The problem
Quote the entries verbatim, from the line containing "Click the lowest" through the end of the entries. Leave the pictures out of your answer.

Records supplied
## Begin
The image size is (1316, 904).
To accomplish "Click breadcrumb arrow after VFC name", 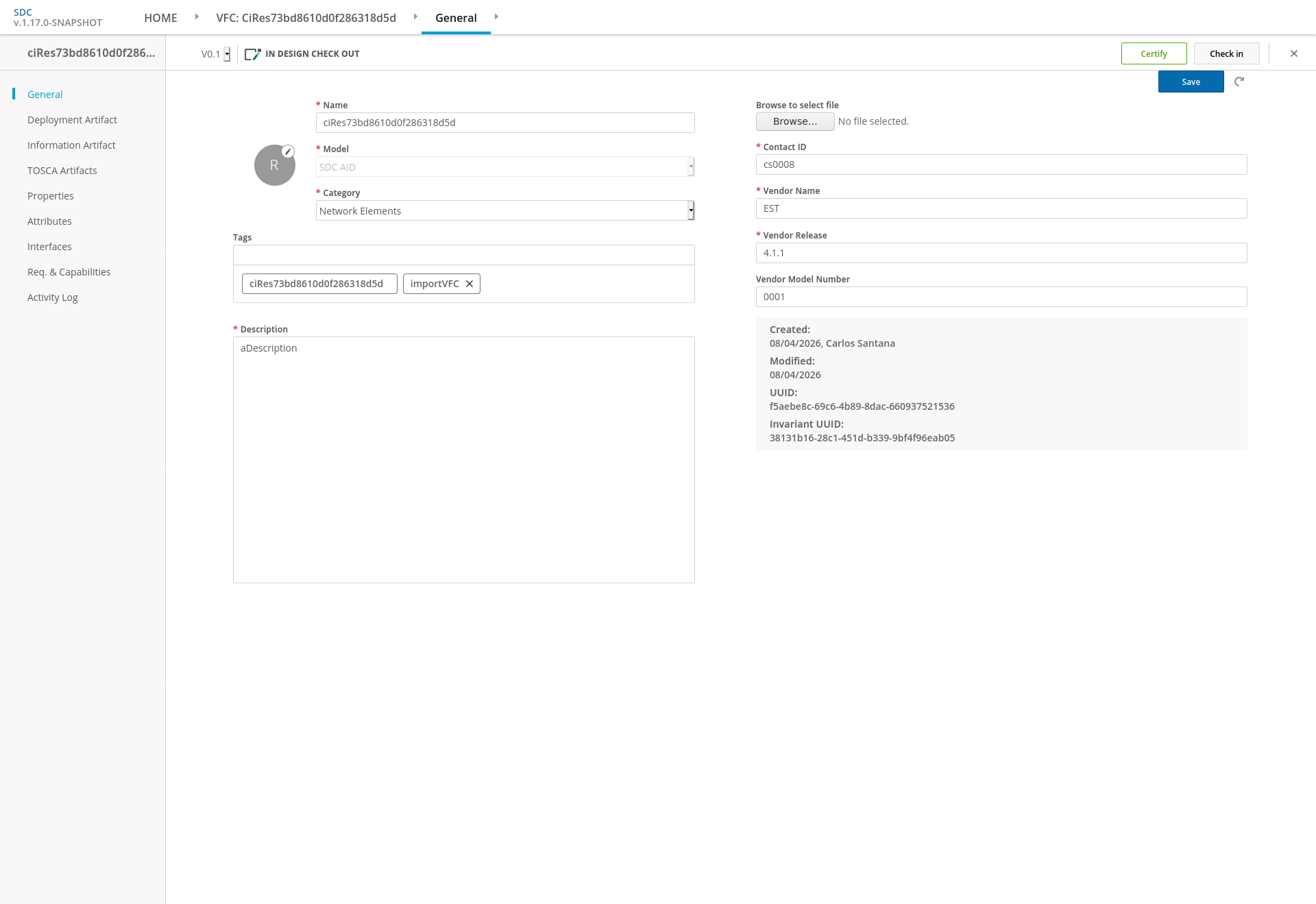I will tap(415, 16).
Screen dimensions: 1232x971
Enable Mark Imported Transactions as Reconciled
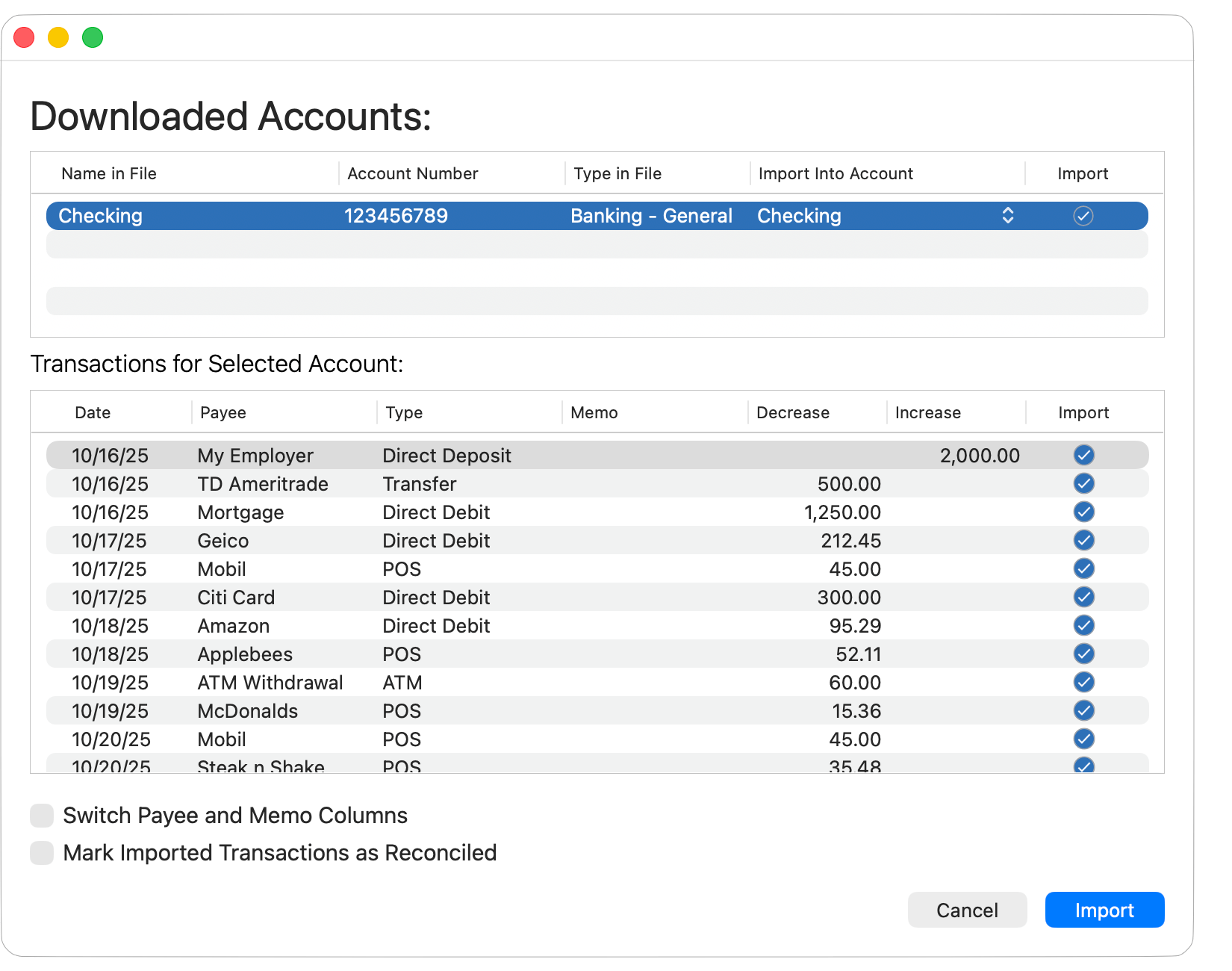[x=41, y=852]
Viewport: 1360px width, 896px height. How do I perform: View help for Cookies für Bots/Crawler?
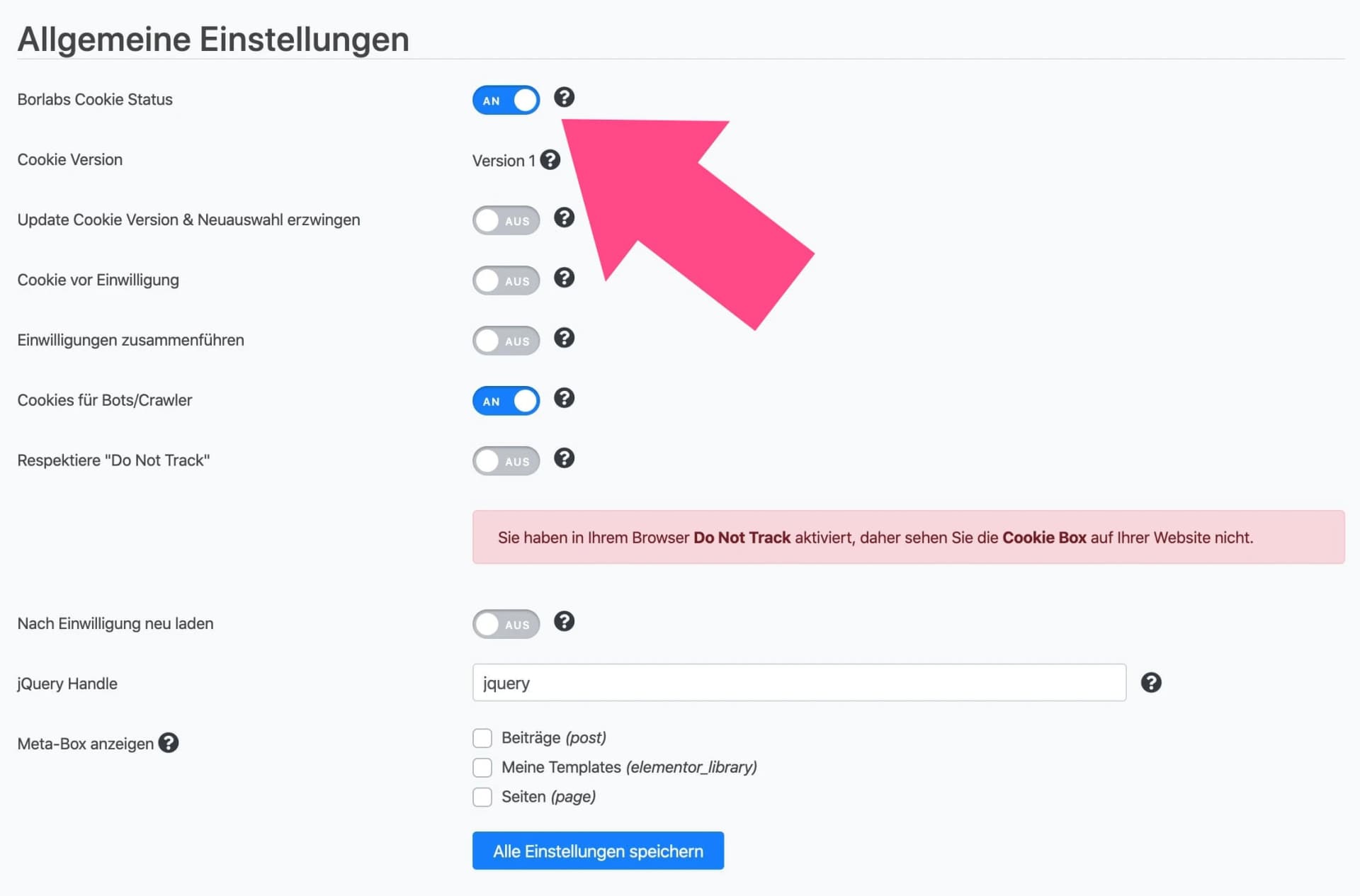coord(565,398)
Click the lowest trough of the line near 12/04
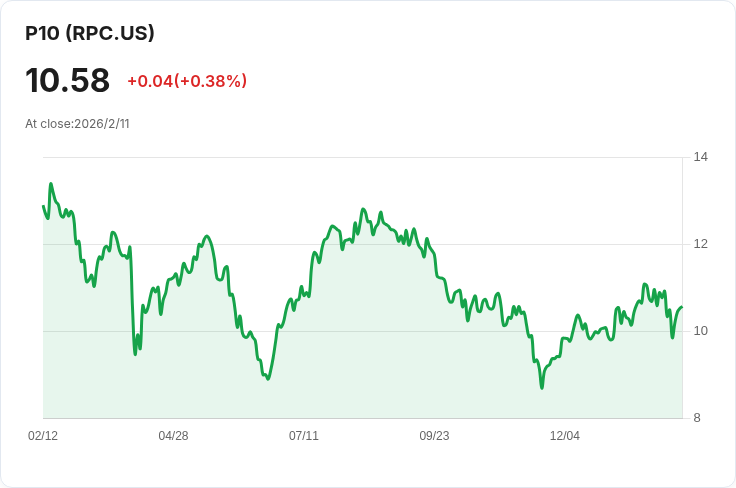This screenshot has height=488, width=736. 542,387
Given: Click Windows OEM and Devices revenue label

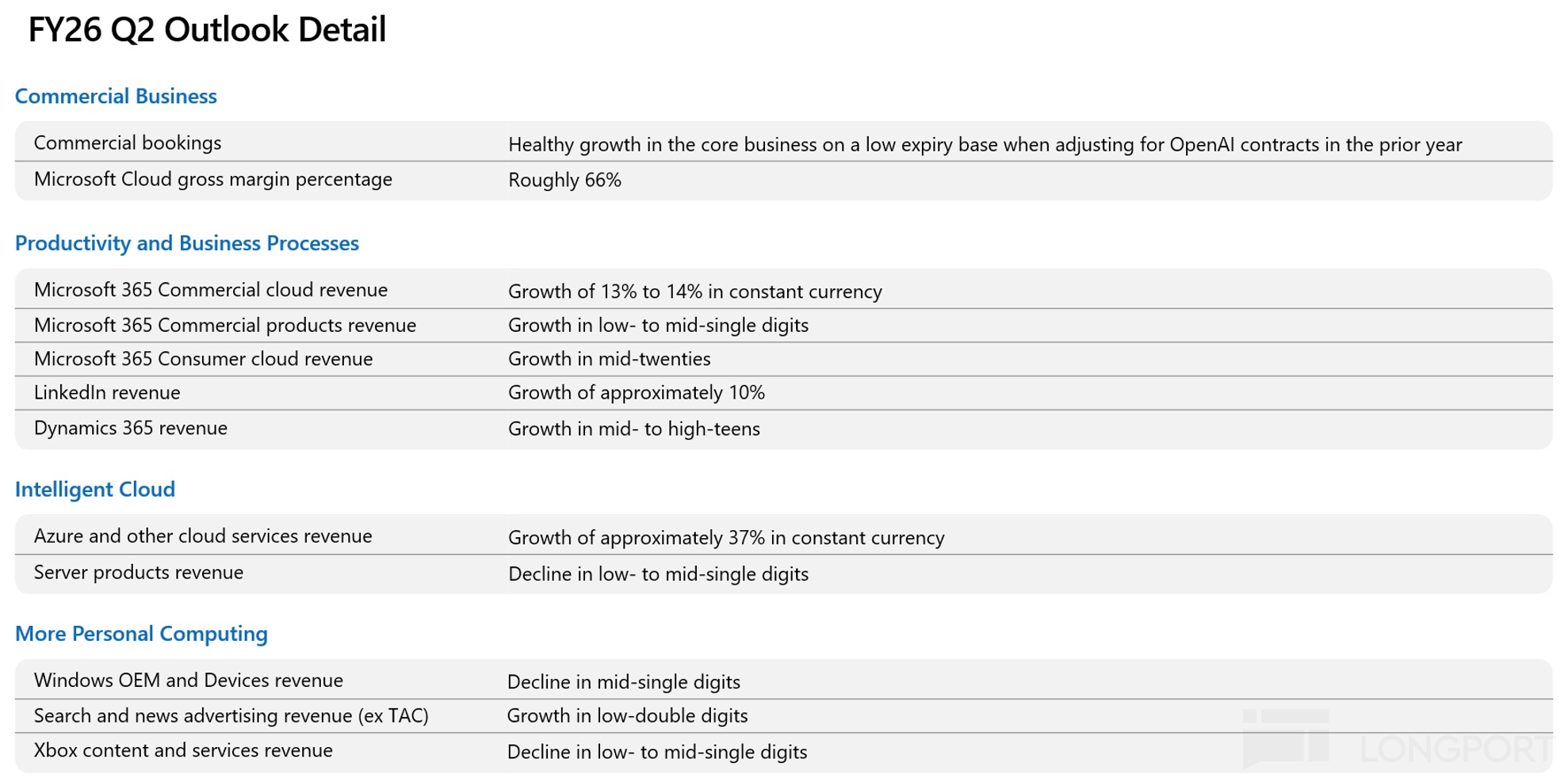Looking at the screenshot, I should click(189, 681).
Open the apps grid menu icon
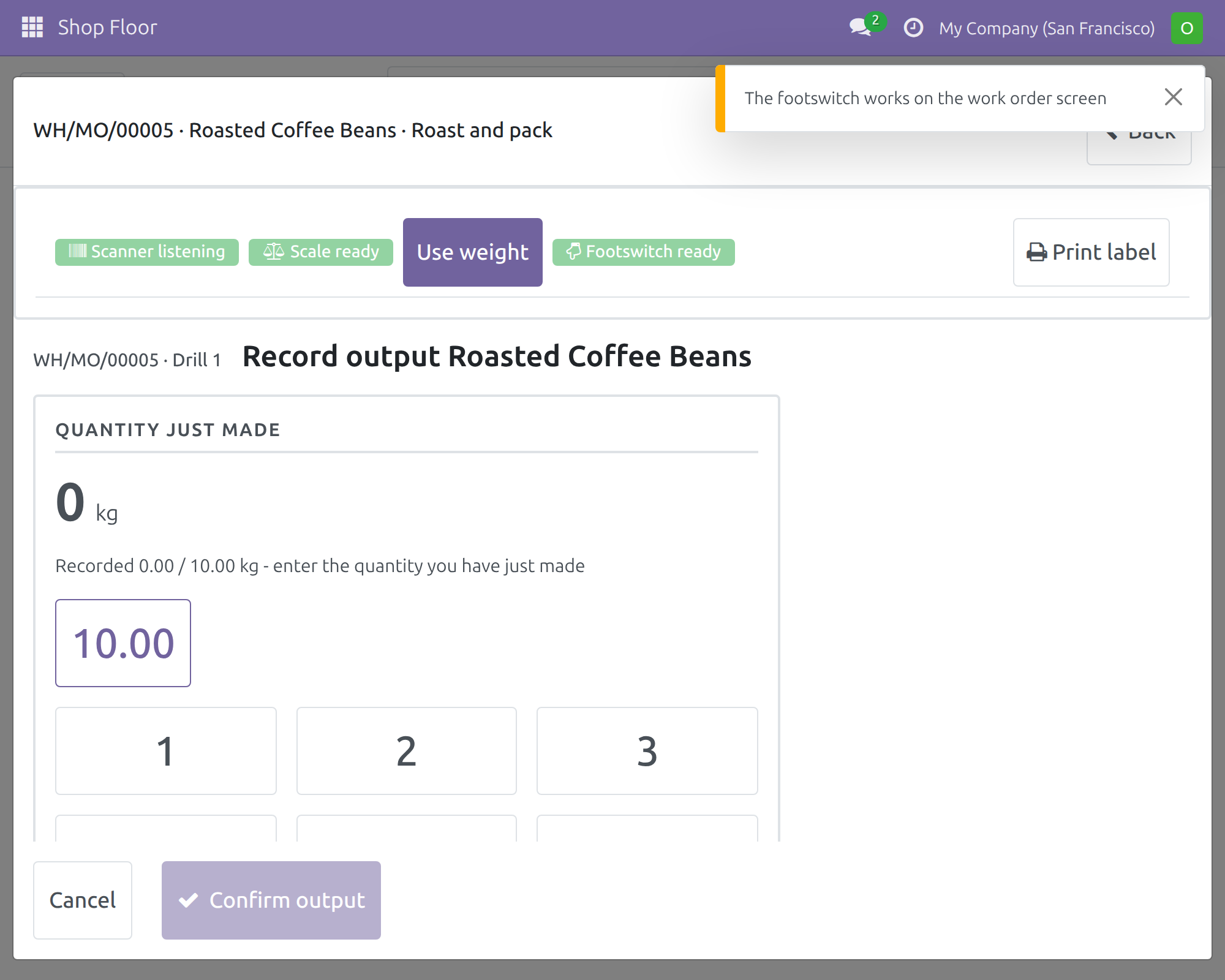Screen dimensions: 1225x980 (32, 28)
## End
Problem solution
Click the lowest trough of the line near 12/04
This screenshot has height=488, width=736. 542,387
Given: Click Windows OEM and Devices revenue label

Looking at the screenshot, I should click(189, 681).
Open the apps grid menu icon
Screen dimensions: 1225x980 (32, 28)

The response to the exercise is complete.